思えば、帝宮を出てからミルファと再び繋がりを持ったのも、ミルファから届いた一通の書簡からだった。
今もまだ手元にある。処分すべきか悩んだが、結局出来なかったのだ。
生まれて初めて、『肉親』から届いた手紙という事もあるだろう。
まだあれからそれほど時間が経った訳ではないのに── 何故か少し懐かしい。
「ミルファ様がこの様子では私の用も終わりません。…早くお目覚めになってくれるといいのですが」
リヴァーナの言葉に耳を傾けつつ、ティレーマは寝台に横たわるミルファに目を向けた。
(どうか、無事に目覚めて)
祈るように願う。
(みんな── あなたを必要としているのよ)
まったく気付いていない訳ではないだろう。
それでも何処か孤独の影を引きずる妹に、きちんと知ってもらいたいと思う。言葉だけではなく、心で理解してもらいたい。
多くの味方が側にいる事を。
反乱軍に属する兵士達だけではない。リヴァーナもその一人なのだろうし、ルウェンやフィルセル、ジニーだってそうに違いない。
遠く離れた南の地にもミルファを案じ、見守る人達がいる。ティレーマ自身もミルファが進む道を側で支えて行けたらと願っている。
そしてきっと── 姿を見せない、かの呪術師も。
「…大丈夫です」
自分に言い聞かせるように、ティレーマは口を開く。
「ミルファはきっと目を覚まします」
苦しげに身じろぎして掛け布から零れ落ちた手をそっと戻す。ミルファは戦っている── 己の心の中で。

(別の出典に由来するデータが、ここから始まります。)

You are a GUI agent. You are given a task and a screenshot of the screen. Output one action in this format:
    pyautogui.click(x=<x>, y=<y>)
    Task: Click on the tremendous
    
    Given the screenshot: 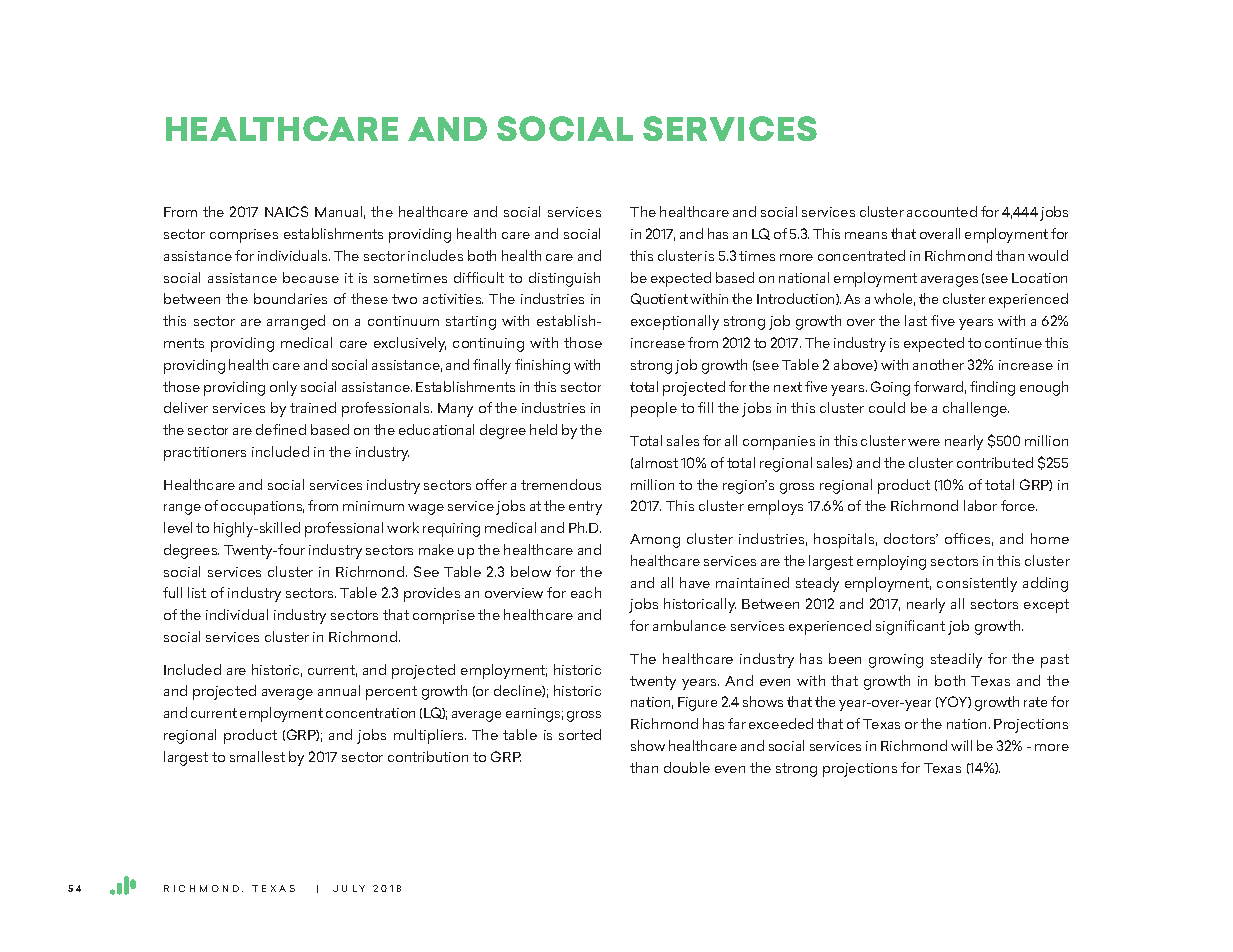 What is the action you would take?
    pyautogui.click(x=561, y=484)
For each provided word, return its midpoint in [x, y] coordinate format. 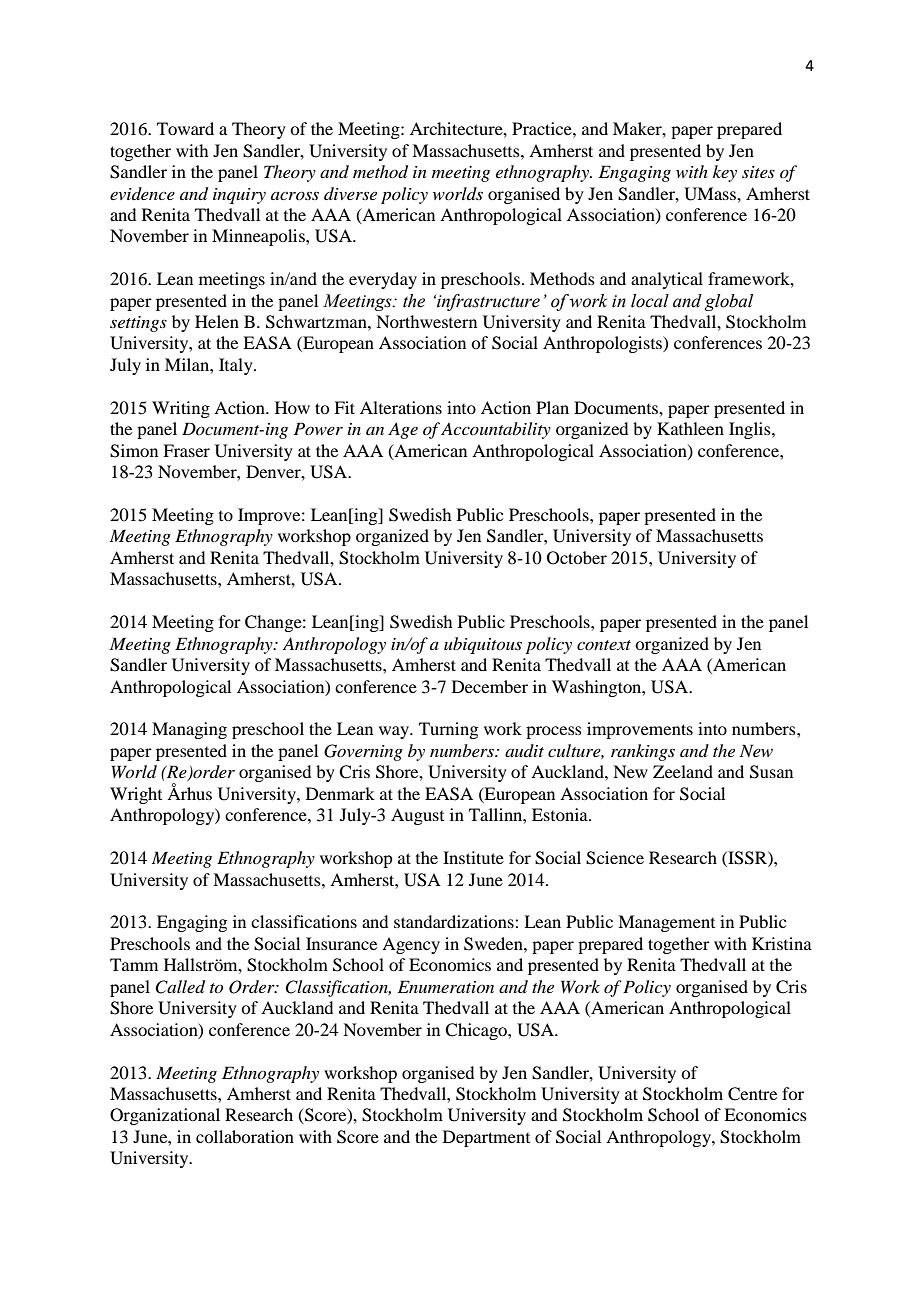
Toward [185, 128]
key [725, 173]
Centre [752, 1094]
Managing [189, 730]
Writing [181, 409]
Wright [136, 795]
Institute [473, 857]
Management [666, 923]
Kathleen [690, 428]
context [604, 645]
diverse [350, 193]
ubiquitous [483, 645]
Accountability [496, 430]
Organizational [165, 1116]
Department [486, 1138]
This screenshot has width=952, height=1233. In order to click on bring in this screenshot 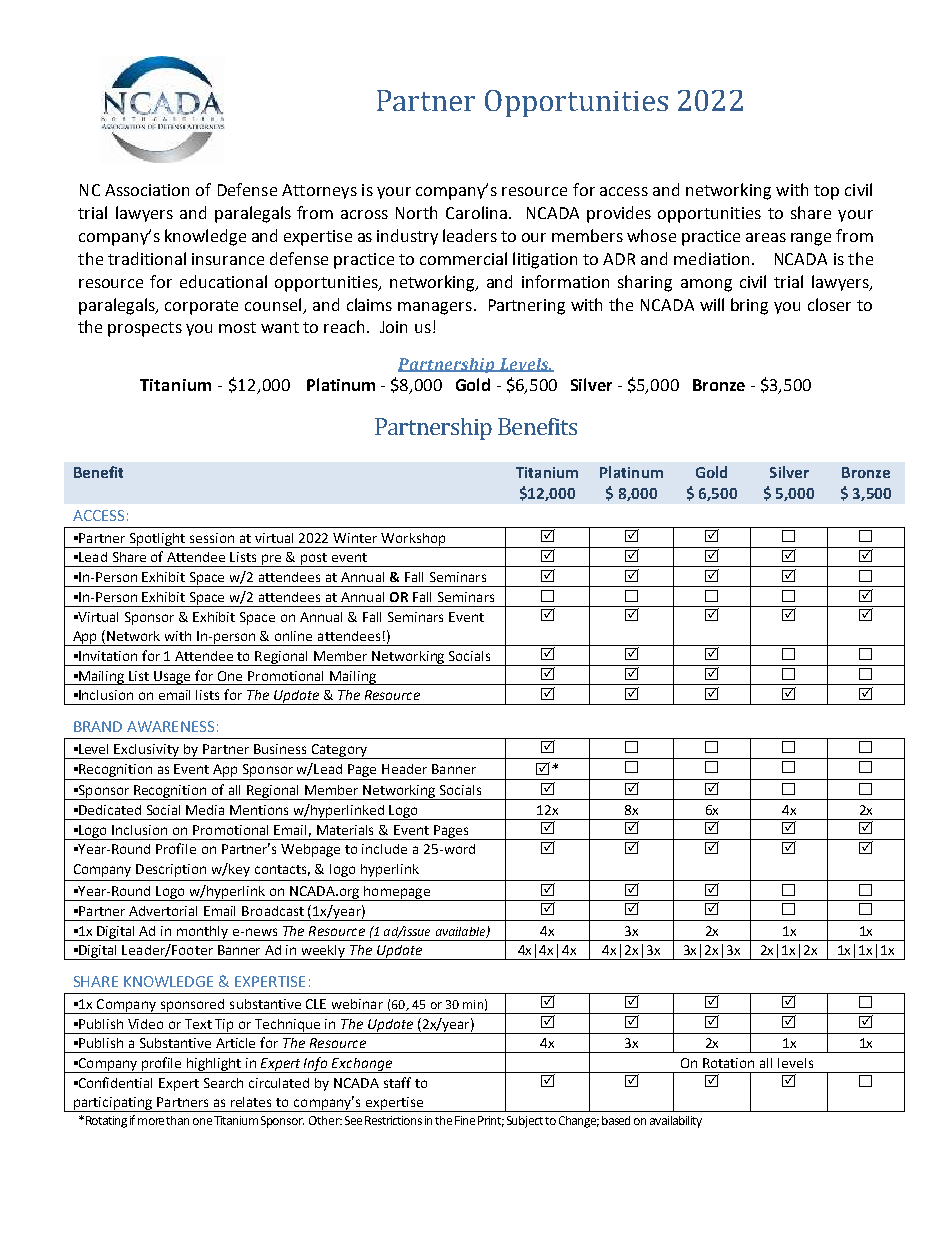, I will do `click(749, 306)`.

呪術で無理矢理封じたほどのそれは、きっと残酷で心が砕けそうなものなのだろう。
想像する事しか出来ないが、それでも── 打ち勝って欲しいと願うのは、間違いだろうか?
「…信じましょう」
もうミルファは、無力な子供ではない。
父である皇帝を討てるだけの力を手に入れた。身体が成長したと同時に、心もまた成長したはずだ。そこに賭けるしかない。
ティレーマは祈った。
けれどそれは常のように、唯一神ラーマナに対してのものではない。
神よりも大きく、捕らえどころのないもの。この世界を支配する、運命の流れそのものに。
少しでも妹にとって良い運命が訪れる事、それを祈る事しか今のティレーマに出来る事はなかった。+ + +
ザアアァ…ァア……
激しく降りしきる雨の音。闇の中に響くその音は、もうすでに耳慣れたものになりつつあった。
幾度も幾度も── 繰り返し見た夢。時に詳細に、時に曖昧に、見る内容こそ違えどもその雨音と廃屋の光景は変わらない。
目の前にはケアンが倒れている。それもいつか見た夢と同じ。
かつては白かった服を真紅に染めて横たわるその側に、彼は佇んでいた。じっとその視線を動かないケアンに向けている。
「…ザルーム……?」
呼びかけると彼はゆっくりとこちらへ目を向けた。
「── …我が君」
それは昔、初めて顔を合わせた時の状況に似ていた。
あの時は見知らぬ彼に驚き、それでも侮られてはならないと精一杯虚勢を張ったものだ。
そして彼の口から知った── 父が乱心し、兄や姉を手にかけた事を。その時とは異なり、ザルームは違う言葉を口にした。
「『過去』を受け入れる覚悟はお出来になりましたか」
「…過去……?」
問われる事でミルファは思い出した。
つい先程までの惨劇は、決して『夢』などではなく……。
「── みんな、死んでしまったのね……」
脳裏に焼きついた数々の光景が、洪水のように一気に押し寄せてくる。
南の離宮を襲った悪夢のような出来事。
言葉もなく床に転がっていた数々の骸(むくろ)。噎(む)せ返りそうな血の匂い。その血を吸ったような、赤い、赤い月──。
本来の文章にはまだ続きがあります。